• [What you will do]:
Go through the data below and report how many lines contain "help"; the reply holds only that number.
━━━━━━━━━━━━━━━━━━━━
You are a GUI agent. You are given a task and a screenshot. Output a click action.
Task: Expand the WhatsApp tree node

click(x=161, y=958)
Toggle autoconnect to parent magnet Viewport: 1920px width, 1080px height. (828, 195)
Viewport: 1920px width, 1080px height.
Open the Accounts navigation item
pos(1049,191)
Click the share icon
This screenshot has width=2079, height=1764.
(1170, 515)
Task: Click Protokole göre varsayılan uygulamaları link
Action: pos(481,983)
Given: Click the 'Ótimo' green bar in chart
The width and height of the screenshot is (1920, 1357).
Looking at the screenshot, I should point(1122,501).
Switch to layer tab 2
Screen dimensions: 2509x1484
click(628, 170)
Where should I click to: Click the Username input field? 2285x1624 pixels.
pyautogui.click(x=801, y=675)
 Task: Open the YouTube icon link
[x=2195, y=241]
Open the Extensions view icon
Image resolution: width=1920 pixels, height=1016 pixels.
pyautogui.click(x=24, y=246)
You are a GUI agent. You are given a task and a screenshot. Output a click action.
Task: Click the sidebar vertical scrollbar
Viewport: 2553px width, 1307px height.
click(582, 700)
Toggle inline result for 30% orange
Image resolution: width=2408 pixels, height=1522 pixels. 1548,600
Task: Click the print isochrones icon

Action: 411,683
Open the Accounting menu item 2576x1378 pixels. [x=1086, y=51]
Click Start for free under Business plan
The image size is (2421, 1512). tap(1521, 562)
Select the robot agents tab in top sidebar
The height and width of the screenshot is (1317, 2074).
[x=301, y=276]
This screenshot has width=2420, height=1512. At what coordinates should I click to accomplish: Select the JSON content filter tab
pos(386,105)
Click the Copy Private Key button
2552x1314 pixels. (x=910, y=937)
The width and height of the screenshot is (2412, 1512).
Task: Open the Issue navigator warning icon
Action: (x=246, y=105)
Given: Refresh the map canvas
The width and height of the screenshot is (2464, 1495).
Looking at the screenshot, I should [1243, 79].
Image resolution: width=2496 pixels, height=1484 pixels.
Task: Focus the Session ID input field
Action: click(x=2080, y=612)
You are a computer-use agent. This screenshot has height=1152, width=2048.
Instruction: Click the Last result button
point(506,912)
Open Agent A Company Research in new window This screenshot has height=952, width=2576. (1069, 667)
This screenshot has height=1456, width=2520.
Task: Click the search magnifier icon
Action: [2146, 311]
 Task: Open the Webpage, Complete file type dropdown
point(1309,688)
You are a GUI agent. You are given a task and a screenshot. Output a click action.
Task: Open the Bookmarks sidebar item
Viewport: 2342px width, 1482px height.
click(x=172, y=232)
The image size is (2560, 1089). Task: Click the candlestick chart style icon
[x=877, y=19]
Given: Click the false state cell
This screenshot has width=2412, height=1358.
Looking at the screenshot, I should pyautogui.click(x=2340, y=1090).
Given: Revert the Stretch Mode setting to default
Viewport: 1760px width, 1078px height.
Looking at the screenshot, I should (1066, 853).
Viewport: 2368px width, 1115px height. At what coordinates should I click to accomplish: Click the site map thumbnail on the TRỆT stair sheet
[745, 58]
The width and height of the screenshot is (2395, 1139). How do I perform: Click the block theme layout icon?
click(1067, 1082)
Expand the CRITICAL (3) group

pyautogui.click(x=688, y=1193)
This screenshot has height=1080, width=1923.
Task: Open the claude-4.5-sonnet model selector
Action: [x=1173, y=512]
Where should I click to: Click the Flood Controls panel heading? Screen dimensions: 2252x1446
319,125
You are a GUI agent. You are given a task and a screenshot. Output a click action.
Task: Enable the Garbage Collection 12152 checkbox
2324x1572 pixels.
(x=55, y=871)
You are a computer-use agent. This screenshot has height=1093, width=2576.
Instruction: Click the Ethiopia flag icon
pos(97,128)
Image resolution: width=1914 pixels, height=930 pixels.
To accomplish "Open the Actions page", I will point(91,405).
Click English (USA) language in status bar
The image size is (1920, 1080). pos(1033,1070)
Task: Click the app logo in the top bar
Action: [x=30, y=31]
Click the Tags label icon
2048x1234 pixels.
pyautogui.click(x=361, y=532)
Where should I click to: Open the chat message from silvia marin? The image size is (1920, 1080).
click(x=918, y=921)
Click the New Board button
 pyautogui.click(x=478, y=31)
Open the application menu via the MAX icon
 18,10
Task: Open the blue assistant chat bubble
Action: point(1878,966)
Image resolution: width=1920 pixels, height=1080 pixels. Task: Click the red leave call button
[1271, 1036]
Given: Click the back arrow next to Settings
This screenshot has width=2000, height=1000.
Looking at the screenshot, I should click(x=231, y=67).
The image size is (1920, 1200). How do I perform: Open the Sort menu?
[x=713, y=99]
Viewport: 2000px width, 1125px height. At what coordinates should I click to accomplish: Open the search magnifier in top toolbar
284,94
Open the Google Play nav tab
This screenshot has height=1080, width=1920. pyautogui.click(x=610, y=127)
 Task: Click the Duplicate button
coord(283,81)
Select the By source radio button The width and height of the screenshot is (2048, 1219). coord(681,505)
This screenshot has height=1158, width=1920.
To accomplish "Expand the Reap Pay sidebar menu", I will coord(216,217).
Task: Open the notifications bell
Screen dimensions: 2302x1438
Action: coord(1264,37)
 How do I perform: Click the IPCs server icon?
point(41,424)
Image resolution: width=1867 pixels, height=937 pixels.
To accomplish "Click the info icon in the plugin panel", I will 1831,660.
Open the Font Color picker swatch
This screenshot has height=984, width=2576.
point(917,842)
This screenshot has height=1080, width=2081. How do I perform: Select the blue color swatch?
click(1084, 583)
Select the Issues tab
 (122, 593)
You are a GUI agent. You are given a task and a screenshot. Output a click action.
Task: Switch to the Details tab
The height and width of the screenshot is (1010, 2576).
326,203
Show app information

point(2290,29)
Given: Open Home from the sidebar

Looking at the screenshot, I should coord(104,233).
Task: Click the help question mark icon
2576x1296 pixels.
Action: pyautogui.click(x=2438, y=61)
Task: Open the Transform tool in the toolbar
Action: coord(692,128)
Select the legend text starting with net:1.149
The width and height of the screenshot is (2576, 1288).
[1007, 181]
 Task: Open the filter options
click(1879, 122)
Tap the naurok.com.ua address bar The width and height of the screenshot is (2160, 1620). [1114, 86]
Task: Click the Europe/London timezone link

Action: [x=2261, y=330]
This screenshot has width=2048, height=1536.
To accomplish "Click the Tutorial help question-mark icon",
━━━━━━━━━━━━━━━━━━━━
• [Answer for this exercise]:
2